Compared to established paper-based ways of episode diagnosis this app results in far fewer misdiagnoses-−8% as opposed to 25% in the study of Anand (12) which used a pragmatically-derived algorithm. Comparative data from the WHO mhGap algorithm6 (also available as an app) have not been published. At present the basic version of the Epilepsy Diagnosis Aid app is available free from the Google Playstore and Apple app stores.

A similar tool for children has been described and validated (13, 14). This uses a pragmatic rather than a Bayesian approach but has not been presented as an app.

A Combined Telemedicine Approach in Nepal

But this app on its own does not empower NPHWs to diagnose and manage epilepsy as envisaged by the WHO. It needs something added. In a study from Myagdi, the rural district in Nepal referred to earlier we have done this (15). Here we trained some local villagers without any health background in epilepsy and in using the app. We provided them with some educational materials about epilepsy and sent them back to their villages to educate their communities about epilepsy and offer treatment. When these epilepsy field workers (EFWs -they were not even NPHWs) identified someone with possible epilepsy they were able to use the app and derive a probability score. They then telephoned an epilepsy specialist in Kathmandu who was able to talk to the patient, with the EFW present, and prescribe treatment which the EFW then arranged. The crux of this method is that knowing the app score, and having confidence in it, reduced substantially the time required for history taking and diagnosis by the specialist.

This combined telemedicine approach was judged for the dimensions of quality as defined by the US Institute of Medicine (16)—safety, effectiveness, efficiency, equity, patient-centredness, and timeliness. For safety, PWE were assessed where possible face-to-face by a different epilepsy specialist to look for misdiagnosis and none was found. There was no excess mortality and reported AED side-effects were only 5% (15).
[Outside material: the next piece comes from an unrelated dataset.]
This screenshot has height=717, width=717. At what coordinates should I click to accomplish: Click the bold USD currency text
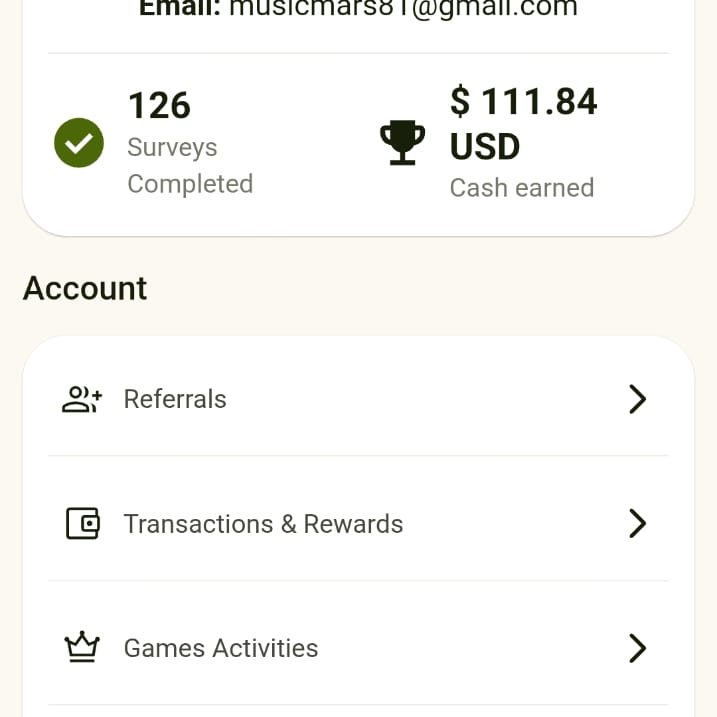coord(485,147)

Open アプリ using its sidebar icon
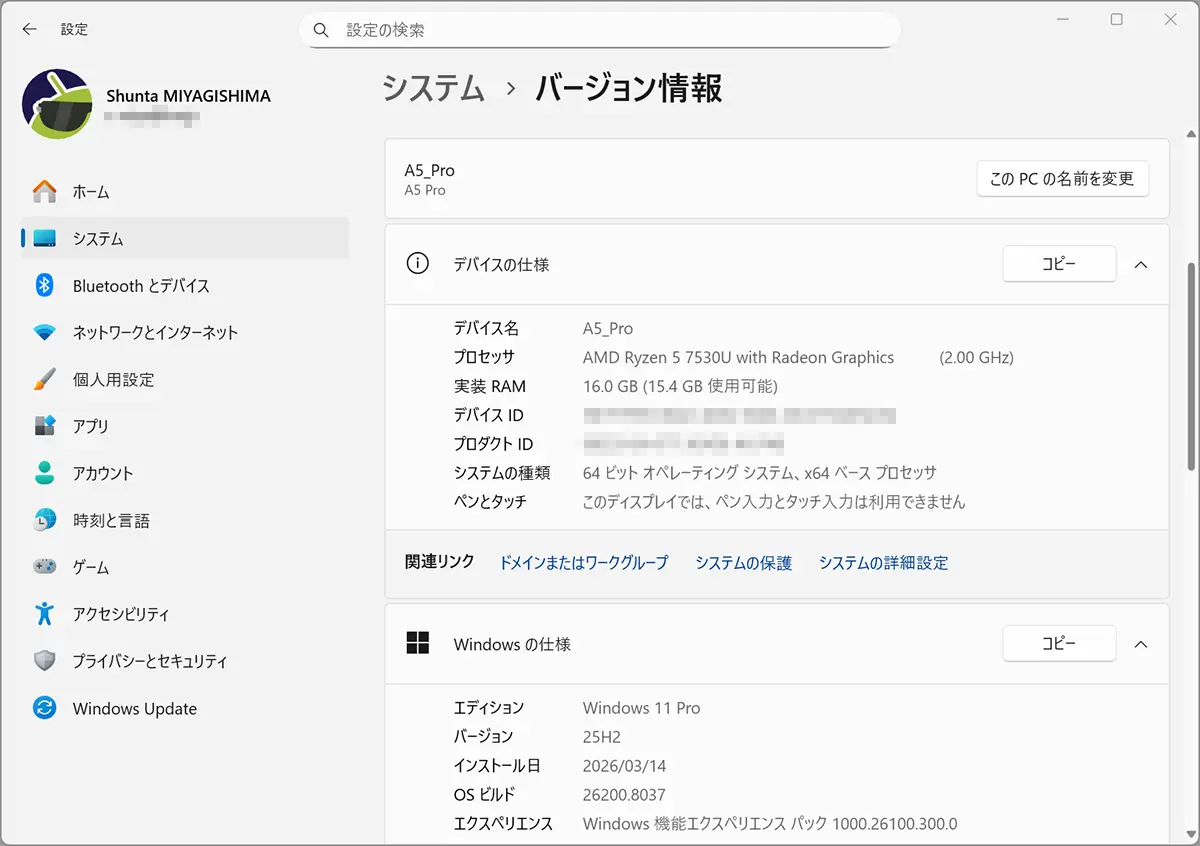(45, 426)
Most people had significant reductions in their seizures and most patients were highly satisfied with the service which did not involve them in any significant travel. The epilepsy treatment gap was reduced from 43 to 9%, some patients opting not to take AEDs. It provided much better use of the epilepsy specialist's time.
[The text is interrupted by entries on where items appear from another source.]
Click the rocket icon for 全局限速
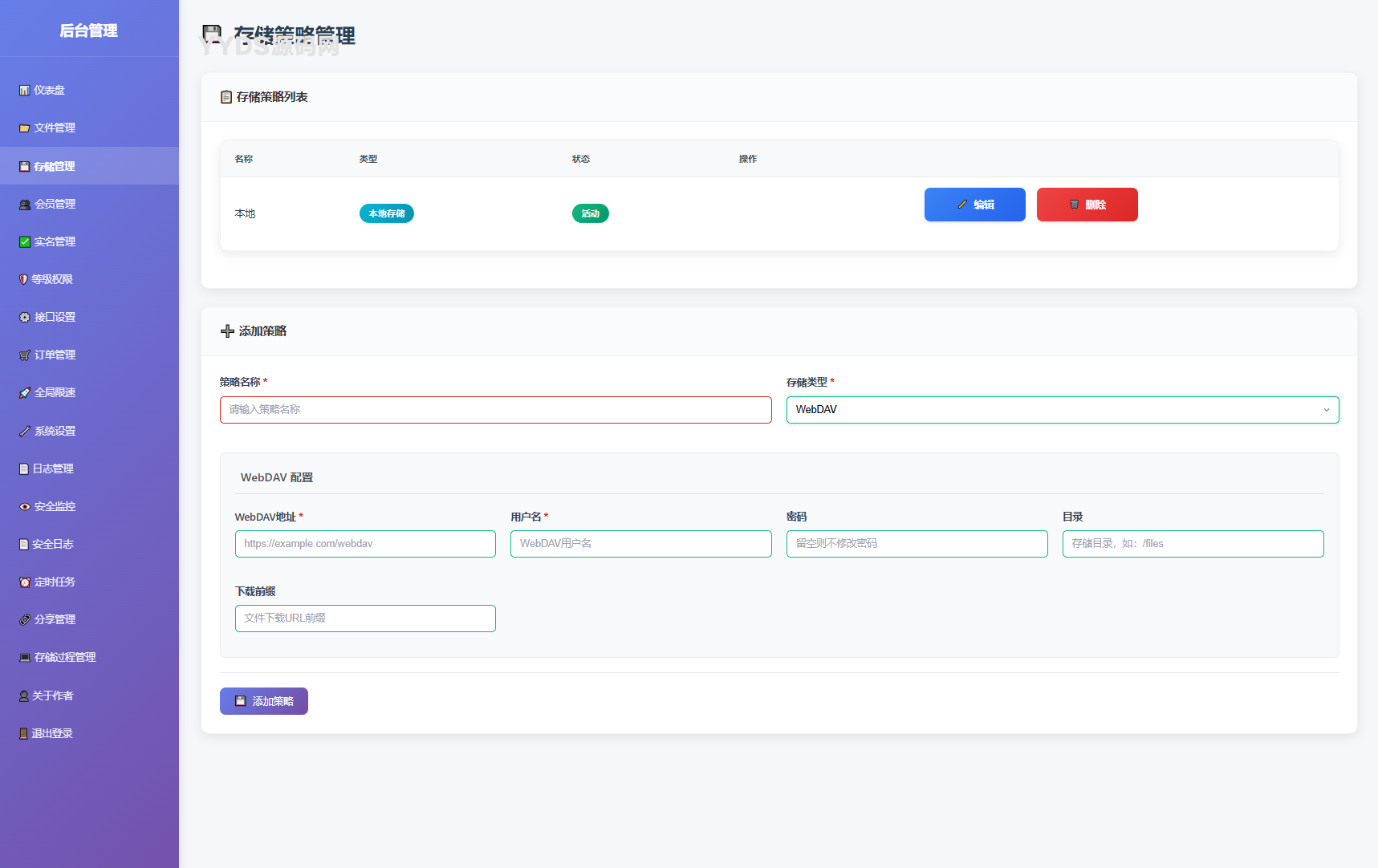The image size is (1378, 868). click(x=24, y=393)
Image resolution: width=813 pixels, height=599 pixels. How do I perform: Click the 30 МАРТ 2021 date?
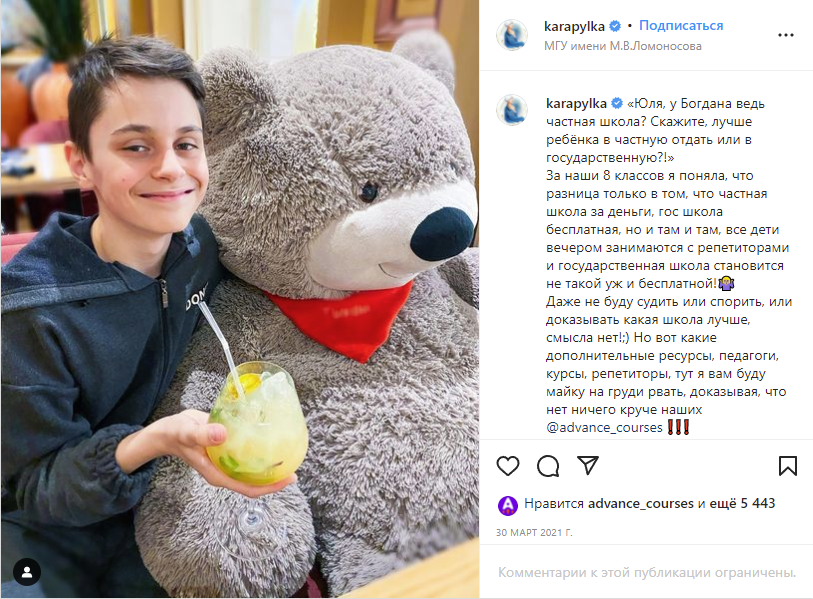[x=534, y=533]
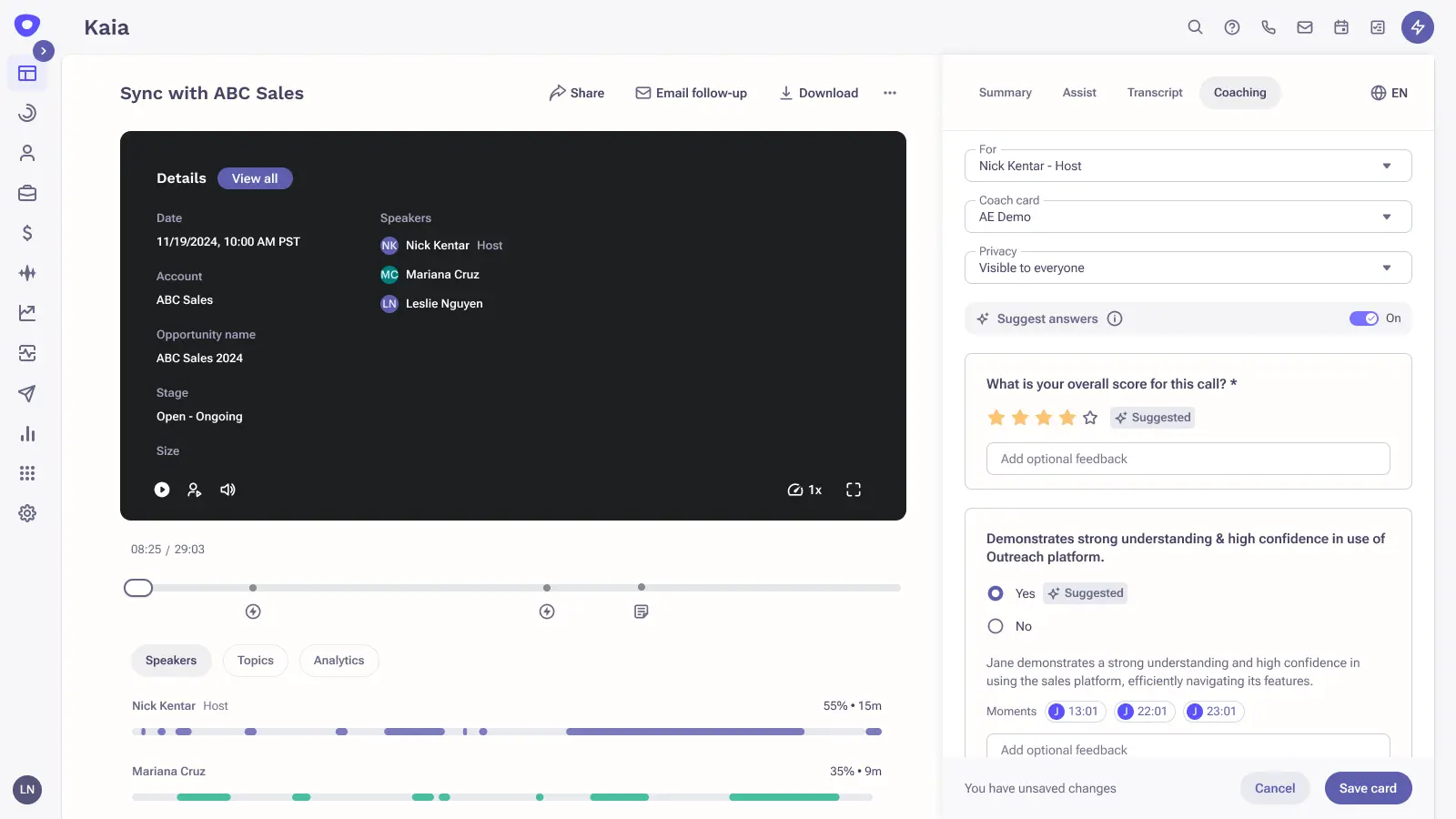Open the calendar icon in the top bar

click(x=1340, y=27)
The advantages of this approach is that the EFWs can contribute to the other public health aspects of epilepsy referred to earlier—awareness, identification, and prevention.

Review by Telephone

Of all telemedicine techniques the telephone is perhaps the most potent especially with the advent of the mobile phone which make it both ubiquitous and portable. Its commonest use in epilepsy in both high- and low-income countries is to obtain an eye-witness account of an episode where the patient is in the clinic but the eye-witness is somewhere else. There is little published on this probably because it is so obviously beneficial. The telephone is also used extensively by epilepsy specialists in high-income countries, both nurses and doctors.
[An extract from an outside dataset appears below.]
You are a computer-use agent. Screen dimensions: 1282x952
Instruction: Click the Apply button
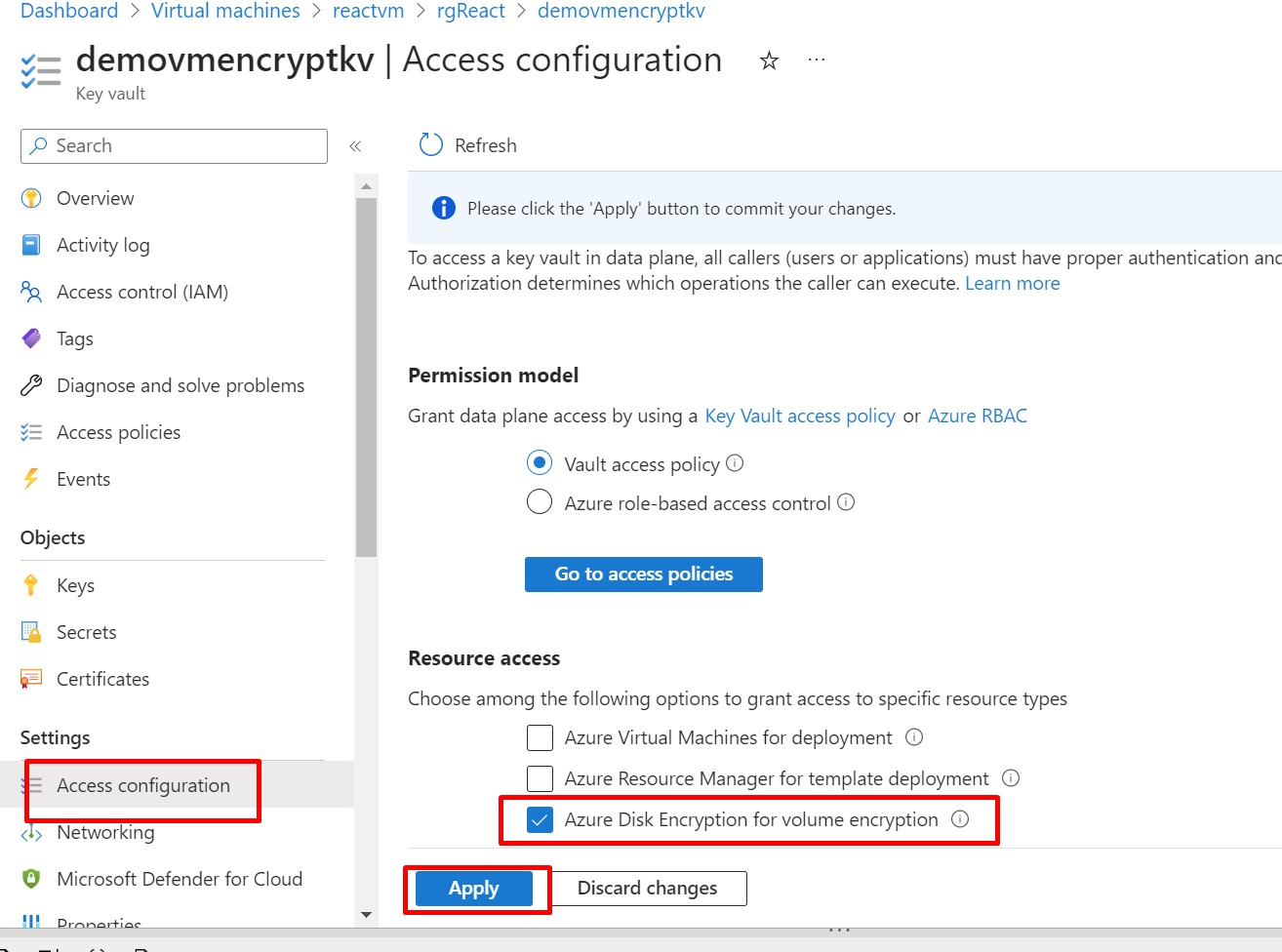tap(474, 889)
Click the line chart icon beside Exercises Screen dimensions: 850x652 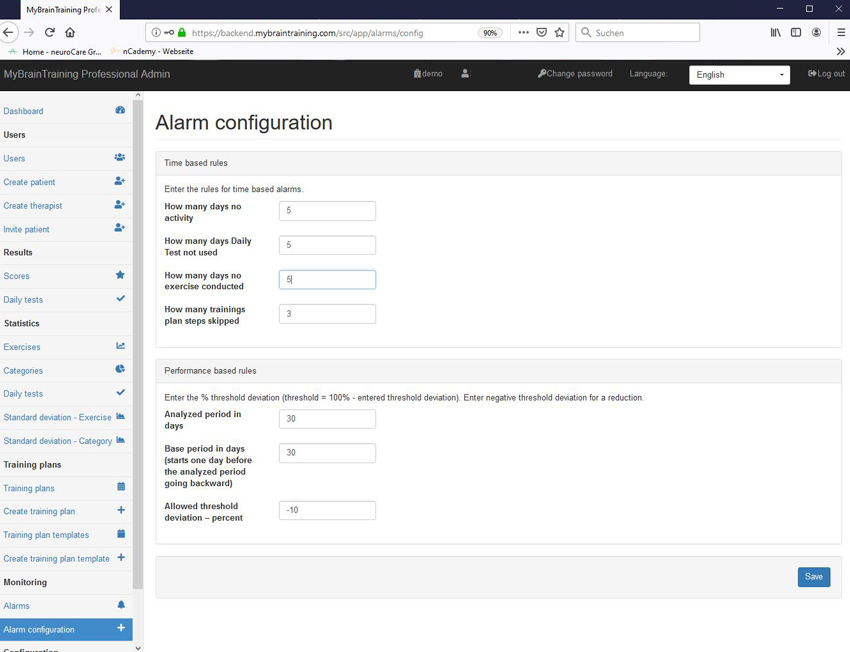tap(120, 346)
The conventional method for reviewing PWE in both parts of the world is to have them come to see the specialist at a clinic, the location of this being at the specialist's convenience rather than that of the PWE. In a recent double-blind study from a large specialist epilepsy clinic in India (17), this approach was compared with telephone review in PWE whose epilepsy was judged stable. The authors found no difference in seizure control or adherence between the two groups but found that the PWE in the telephone group had considerably lower personal costs and were less likely to default from follow-up than the conventionally-managed group.

Email and Webservers

It is possible to exchange information between patients and doctors using email or text messaging and this is a widespread and informal method. But it is not likely to be generally applicable either because many PWE don't feel comfortable with email or their doctors don't want to share their email address.

A more beneficial method, however, is email communication between doctors or NPHWs in LMICs with specialists elsewhere. Again, this is often done informally but there are more formal systems for doing this such as the system run by Swinfen Telemedicine (18),7. This uses a webserver rather than email both for reasons of security and ease of record-keeping. This system, and the one run by the charity Médecins Sans Frontières (19), have treated PWE. These systems allow epilepsy specialists in high-income countries to contribute to the care of PWE in LMICs without leaving their offices.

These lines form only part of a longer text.